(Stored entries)
☆ ☆ ☆ ☆

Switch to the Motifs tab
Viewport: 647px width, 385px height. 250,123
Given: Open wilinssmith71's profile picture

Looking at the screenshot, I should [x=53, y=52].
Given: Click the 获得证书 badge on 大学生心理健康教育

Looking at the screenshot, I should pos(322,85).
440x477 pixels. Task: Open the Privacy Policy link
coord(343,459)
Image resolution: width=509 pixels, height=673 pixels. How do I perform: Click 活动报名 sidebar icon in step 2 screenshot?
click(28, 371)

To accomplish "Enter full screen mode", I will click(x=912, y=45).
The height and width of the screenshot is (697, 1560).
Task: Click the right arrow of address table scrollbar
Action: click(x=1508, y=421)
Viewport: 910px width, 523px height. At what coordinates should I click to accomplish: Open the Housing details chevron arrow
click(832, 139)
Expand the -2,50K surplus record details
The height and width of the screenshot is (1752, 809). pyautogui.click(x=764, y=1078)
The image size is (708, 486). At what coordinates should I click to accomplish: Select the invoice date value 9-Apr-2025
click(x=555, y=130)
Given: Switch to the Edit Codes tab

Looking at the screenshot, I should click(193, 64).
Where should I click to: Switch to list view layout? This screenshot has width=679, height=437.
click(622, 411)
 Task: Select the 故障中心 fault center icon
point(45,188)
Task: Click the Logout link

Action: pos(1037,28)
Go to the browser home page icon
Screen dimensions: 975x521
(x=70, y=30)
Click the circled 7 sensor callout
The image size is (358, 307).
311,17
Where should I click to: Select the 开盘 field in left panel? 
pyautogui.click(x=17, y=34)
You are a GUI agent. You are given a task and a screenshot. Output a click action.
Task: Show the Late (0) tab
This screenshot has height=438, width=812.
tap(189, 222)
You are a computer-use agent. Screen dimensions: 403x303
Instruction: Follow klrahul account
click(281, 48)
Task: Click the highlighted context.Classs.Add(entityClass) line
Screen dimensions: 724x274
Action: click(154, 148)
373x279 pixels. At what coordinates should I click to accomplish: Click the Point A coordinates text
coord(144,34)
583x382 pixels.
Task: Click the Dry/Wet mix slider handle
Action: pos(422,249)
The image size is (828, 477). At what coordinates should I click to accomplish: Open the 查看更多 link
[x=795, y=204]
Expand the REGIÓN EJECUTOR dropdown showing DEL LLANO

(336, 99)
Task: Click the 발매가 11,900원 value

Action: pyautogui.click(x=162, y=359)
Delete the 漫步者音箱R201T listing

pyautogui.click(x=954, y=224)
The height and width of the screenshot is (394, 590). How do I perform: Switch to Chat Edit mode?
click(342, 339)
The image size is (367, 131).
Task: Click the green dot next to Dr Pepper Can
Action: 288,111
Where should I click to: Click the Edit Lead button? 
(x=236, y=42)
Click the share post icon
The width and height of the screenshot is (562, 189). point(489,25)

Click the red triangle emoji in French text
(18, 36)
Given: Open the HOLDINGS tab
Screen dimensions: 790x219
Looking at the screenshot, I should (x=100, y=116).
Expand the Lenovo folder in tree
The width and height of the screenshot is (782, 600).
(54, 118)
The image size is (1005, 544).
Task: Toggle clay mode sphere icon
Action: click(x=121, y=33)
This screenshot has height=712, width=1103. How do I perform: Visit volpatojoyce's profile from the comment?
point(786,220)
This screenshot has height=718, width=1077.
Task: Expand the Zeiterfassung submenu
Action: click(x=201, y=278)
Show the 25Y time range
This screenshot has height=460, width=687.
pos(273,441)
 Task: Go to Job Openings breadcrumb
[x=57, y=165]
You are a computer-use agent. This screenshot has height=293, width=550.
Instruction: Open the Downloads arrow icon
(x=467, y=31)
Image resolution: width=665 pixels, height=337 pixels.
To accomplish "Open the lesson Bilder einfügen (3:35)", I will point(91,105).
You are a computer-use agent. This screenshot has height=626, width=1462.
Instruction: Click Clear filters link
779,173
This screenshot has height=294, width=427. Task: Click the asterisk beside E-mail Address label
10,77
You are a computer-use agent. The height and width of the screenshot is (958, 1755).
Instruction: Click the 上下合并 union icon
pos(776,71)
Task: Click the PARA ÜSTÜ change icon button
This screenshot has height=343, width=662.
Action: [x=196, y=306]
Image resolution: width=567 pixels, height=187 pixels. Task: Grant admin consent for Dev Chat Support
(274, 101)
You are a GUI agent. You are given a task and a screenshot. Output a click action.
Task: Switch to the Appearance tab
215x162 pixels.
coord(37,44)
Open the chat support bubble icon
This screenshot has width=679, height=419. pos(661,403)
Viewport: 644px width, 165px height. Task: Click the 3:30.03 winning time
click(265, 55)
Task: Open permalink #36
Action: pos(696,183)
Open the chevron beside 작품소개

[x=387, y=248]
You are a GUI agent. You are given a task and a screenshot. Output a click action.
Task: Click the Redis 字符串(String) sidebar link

☆ ☆ ☆ ☆

For the string "computer", give the number of lines in the entries that contain it, with no other words.

▸ YOUR RESPONSE
4